- [PROMPT]:
Scan the records below for the line containing "Viewport: 898px width, 555px" and the line containing "Expand the END". Copy both, plus every line between, exactly.

▬▬▬▬▬▬▬▬▬▬

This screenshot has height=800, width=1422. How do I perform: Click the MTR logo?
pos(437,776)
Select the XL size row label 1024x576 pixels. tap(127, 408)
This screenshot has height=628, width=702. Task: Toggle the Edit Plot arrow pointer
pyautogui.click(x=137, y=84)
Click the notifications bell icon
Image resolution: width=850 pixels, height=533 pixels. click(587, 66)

▬▬▬▬▬▬▬▬▬▬

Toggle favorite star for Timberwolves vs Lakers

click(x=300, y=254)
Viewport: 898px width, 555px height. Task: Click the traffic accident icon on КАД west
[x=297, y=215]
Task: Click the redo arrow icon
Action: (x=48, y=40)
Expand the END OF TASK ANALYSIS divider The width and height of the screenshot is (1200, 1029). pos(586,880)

▬▬▬▬▬▬▬▬▬▬

- [WORKED SOLUTION]:
Viewport: 898px width, 555px height. Task: Click the traffic accident icon on КАД west
[x=297, y=215]
Task: Click the redo arrow icon
Action: (x=48, y=40)
Expand the END OF TASK ANALYSIS divider The width and height of the screenshot is (1200, 1029). pos(586,880)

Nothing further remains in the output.